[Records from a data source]
━━━━

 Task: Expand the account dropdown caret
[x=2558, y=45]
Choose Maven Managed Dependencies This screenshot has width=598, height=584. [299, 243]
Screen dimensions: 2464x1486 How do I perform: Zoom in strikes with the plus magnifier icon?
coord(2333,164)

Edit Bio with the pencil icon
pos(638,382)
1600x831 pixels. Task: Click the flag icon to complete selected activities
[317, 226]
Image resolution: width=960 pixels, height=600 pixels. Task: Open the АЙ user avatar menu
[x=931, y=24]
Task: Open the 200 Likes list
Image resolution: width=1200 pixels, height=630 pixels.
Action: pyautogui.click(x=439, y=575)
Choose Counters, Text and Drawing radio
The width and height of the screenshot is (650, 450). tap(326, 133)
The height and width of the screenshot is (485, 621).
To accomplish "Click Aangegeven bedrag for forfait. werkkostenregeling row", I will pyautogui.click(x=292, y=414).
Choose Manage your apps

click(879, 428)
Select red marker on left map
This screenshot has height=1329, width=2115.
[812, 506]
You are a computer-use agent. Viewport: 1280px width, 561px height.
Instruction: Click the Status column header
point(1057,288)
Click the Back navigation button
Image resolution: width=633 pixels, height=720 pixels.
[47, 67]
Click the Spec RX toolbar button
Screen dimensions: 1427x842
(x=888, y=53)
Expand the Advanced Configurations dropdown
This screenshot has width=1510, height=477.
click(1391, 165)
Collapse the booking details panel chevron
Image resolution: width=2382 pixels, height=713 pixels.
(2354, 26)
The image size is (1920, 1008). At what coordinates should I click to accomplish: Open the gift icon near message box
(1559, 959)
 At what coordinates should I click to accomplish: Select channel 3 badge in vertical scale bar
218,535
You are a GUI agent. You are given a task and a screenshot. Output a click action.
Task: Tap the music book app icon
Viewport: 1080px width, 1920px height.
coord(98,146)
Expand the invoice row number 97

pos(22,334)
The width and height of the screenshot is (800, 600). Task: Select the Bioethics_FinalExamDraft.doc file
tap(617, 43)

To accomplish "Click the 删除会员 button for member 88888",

━━━━

• _The problem_
Reproduce all of the rows above without changing a single character.

• _Written answer_
 Task: Expand the account dropdown caret
[x=2558, y=45]
Choose Maven Managed Dependencies This screenshot has width=598, height=584. [299, 243]
Screen dimensions: 2464x1486 How do I perform: Zoom in strikes with the plus magnifier icon?
coord(2333,164)

Edit Bio with the pencil icon
pos(638,382)
1600x831 pixels. Task: Click the flag icon to complete selected activities
[317, 226]
Image resolution: width=960 pixels, height=600 pixels. Task: Open the АЙ user avatar menu
[x=931, y=24]
Task: Open the 200 Likes list
Image resolution: width=1200 pixels, height=630 pixels.
Action: pyautogui.click(x=439, y=575)
Choose Counters, Text and Drawing radio
The width and height of the screenshot is (650, 450). tap(326, 133)
The height and width of the screenshot is (485, 621).
To accomplish "Click Aangegeven bedrag for forfait. werkkostenregeling row", I will pyautogui.click(x=292, y=414).
Choose Manage your apps

click(879, 428)
Select red marker on left map
This screenshot has height=1329, width=2115.
[812, 506]
You are a computer-use agent. Viewport: 1280px width, 561px height.
Instruction: Click the Status column header
point(1057,288)
Click the Back navigation button
Image resolution: width=633 pixels, height=720 pixels.
[47, 67]
Click the Spec RX toolbar button
Screen dimensions: 1427x842
(x=888, y=53)
Expand the Advanced Configurations dropdown
This screenshot has width=1510, height=477.
click(1391, 165)
Collapse the booking details panel chevron
Image resolution: width=2382 pixels, height=713 pixels.
(2354, 26)
The image size is (1920, 1008). At what coordinates should I click to accomplish: Open the gift icon near message box
(1559, 959)
 At what coordinates should I click to accomplish: Select channel 3 badge in vertical scale bar
218,535
You are a GUI agent. You are given a task and a screenshot. Output a click action.
Task: Tap the music book app icon
Viewport: 1080px width, 1920px height.
coord(98,146)
Expand the invoice row number 97

pos(22,334)
The width and height of the screenshot is (800, 600). Task: Select the Bioethics_FinalExamDraft.doc file
tap(617, 43)

To accomplish "Click the 删除会员 button for member 88888",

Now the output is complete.